_How to complete this task_.
Return every line in the entries below where the word "Look" shows up.

Saved data entries:
►

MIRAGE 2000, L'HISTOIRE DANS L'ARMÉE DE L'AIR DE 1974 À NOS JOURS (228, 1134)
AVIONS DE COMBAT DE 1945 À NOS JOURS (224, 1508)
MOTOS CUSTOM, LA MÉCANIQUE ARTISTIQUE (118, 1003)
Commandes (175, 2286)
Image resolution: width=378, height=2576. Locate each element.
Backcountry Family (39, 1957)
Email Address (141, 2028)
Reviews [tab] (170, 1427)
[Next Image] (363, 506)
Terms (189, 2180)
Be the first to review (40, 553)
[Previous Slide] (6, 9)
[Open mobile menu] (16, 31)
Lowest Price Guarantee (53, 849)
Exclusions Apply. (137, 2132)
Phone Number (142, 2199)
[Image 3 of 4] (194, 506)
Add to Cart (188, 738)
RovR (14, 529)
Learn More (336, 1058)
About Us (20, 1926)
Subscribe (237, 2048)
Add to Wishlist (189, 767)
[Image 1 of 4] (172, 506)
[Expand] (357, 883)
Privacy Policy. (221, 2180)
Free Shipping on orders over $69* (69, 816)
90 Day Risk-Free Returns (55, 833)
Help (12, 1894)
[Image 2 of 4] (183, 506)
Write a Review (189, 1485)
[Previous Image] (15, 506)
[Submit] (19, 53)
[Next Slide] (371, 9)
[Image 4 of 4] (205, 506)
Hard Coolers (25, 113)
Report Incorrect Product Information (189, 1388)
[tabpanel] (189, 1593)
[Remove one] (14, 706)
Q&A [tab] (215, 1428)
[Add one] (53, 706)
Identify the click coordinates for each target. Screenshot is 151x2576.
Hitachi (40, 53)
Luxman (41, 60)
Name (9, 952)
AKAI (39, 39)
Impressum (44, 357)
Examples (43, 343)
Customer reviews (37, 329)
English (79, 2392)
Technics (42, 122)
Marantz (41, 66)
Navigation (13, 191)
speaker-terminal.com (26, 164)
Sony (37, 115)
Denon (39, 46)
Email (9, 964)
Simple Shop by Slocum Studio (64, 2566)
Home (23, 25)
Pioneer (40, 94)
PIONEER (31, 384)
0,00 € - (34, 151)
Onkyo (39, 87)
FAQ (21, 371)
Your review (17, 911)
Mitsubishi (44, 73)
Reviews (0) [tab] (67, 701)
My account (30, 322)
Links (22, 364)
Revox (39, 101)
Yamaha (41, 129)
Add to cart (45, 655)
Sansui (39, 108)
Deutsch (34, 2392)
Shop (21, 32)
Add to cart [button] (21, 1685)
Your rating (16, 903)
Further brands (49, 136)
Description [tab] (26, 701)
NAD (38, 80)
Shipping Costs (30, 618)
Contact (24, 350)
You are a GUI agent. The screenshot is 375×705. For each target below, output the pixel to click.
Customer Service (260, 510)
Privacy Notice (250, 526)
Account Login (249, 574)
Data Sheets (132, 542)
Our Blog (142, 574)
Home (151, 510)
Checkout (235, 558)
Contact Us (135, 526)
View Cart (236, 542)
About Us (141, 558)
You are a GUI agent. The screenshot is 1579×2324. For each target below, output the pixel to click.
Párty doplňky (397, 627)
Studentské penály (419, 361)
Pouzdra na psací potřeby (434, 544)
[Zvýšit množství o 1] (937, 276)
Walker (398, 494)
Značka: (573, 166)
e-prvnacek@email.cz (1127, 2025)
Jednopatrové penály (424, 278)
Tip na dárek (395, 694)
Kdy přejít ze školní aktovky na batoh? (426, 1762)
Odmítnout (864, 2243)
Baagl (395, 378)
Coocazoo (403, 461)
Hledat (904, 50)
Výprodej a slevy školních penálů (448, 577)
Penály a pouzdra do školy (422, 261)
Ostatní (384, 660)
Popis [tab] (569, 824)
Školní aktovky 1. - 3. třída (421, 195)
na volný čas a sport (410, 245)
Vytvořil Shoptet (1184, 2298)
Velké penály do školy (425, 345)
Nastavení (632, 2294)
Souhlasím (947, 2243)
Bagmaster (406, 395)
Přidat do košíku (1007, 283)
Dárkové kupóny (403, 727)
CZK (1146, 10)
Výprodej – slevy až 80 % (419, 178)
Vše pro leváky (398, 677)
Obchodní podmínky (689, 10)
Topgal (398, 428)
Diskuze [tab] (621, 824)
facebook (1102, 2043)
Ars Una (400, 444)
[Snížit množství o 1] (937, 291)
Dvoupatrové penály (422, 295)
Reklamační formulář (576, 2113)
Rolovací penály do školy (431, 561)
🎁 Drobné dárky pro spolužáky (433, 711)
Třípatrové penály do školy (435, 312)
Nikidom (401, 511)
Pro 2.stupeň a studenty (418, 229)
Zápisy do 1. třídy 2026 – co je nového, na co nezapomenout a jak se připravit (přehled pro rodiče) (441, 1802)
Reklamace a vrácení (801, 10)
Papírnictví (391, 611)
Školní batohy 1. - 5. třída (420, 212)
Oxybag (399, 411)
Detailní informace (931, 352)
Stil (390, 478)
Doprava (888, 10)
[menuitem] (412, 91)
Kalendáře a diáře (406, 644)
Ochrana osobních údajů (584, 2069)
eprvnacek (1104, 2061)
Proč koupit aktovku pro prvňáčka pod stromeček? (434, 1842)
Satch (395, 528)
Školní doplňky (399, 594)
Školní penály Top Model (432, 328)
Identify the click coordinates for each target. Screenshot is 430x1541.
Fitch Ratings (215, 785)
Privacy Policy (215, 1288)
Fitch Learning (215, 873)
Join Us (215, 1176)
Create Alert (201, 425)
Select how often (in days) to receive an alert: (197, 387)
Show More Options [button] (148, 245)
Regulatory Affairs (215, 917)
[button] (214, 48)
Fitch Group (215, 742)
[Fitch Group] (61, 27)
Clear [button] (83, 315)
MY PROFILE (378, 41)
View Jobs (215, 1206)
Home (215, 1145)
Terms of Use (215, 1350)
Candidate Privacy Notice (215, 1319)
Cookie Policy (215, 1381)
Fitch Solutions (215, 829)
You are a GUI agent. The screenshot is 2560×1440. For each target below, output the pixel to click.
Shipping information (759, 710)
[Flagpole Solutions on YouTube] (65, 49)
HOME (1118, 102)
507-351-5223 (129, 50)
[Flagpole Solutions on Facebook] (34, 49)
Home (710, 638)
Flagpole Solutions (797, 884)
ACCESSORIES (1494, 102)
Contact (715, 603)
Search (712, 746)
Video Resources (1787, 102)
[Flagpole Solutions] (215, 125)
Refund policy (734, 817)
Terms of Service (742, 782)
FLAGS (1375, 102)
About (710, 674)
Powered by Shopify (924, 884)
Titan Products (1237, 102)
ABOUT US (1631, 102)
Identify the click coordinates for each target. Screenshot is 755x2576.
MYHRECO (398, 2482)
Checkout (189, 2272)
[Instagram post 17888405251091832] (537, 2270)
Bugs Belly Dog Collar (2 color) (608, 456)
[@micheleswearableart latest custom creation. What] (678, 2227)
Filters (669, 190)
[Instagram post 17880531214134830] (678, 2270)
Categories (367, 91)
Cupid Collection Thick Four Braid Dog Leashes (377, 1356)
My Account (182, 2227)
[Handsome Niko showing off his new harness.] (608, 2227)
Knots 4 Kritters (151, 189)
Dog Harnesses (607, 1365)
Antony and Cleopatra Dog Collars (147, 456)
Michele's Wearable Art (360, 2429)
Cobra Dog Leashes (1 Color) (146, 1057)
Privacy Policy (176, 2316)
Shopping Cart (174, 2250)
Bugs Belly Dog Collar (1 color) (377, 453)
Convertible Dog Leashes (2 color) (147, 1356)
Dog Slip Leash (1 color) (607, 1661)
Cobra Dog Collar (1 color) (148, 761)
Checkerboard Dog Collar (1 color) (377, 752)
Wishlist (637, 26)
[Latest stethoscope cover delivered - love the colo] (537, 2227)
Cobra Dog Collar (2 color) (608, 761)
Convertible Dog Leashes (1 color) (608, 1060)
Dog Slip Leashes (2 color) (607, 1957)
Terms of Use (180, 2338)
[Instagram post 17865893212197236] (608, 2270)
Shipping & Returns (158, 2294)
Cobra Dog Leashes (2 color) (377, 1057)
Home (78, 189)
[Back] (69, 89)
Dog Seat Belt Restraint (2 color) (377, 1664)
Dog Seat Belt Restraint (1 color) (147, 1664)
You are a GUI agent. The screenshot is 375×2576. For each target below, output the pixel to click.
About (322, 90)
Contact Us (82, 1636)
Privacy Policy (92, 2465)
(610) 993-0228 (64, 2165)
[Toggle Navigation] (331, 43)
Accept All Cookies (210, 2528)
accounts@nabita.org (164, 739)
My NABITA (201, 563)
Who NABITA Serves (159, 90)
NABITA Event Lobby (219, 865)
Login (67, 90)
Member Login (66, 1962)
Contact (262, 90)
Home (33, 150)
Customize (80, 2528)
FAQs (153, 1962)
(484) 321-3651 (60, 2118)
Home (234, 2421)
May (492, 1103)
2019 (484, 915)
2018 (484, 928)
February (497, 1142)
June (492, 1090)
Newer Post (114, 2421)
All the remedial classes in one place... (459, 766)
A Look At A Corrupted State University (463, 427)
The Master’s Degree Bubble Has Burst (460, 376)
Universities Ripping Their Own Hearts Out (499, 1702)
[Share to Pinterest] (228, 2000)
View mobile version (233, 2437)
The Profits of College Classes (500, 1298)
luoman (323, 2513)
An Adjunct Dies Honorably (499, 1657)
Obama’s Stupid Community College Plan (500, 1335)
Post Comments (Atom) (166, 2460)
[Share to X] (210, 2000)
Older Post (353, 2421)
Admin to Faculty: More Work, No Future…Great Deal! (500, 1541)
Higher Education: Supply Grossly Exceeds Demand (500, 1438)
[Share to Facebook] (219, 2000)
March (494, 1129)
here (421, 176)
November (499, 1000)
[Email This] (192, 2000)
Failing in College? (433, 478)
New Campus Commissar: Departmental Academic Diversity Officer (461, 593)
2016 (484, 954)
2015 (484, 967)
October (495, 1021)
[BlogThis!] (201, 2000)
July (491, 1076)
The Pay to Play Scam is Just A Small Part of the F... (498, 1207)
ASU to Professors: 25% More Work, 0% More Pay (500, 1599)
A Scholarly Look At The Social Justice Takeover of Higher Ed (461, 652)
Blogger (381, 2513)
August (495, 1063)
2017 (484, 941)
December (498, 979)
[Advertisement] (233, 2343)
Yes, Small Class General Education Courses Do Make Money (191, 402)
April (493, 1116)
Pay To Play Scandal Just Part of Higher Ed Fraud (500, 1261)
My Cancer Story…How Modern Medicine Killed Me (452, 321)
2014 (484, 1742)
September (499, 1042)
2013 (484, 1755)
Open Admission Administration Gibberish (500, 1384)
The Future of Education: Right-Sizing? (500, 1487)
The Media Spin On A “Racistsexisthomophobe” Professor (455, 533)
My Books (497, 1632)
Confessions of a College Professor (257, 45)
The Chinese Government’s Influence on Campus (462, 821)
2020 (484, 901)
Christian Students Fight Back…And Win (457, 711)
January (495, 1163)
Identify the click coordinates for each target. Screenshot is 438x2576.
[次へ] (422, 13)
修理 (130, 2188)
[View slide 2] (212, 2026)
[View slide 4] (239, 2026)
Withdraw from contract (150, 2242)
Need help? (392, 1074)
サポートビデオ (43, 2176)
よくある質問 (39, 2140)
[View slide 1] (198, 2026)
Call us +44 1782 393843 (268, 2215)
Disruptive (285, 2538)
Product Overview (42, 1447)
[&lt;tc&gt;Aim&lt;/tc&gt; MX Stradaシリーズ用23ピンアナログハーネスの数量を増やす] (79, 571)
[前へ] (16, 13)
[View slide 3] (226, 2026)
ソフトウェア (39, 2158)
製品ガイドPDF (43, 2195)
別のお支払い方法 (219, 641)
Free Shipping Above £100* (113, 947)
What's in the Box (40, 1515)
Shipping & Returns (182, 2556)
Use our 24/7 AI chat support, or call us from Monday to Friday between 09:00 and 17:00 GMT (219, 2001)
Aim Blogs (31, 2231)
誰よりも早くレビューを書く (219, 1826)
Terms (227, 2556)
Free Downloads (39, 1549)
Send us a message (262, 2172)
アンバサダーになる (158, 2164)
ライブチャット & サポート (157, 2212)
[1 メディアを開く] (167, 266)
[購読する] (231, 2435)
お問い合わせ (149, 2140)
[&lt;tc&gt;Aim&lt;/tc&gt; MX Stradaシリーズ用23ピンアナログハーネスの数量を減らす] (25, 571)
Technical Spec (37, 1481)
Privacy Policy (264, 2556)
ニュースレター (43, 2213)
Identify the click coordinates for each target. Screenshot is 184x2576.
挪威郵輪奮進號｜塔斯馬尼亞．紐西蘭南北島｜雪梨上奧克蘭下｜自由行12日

◄

_Response to the task_.
A Look At A Corrupted State University (463, 427)
A Scholarly Look At The Social Justice Takeover of Higher Ed (461, 652)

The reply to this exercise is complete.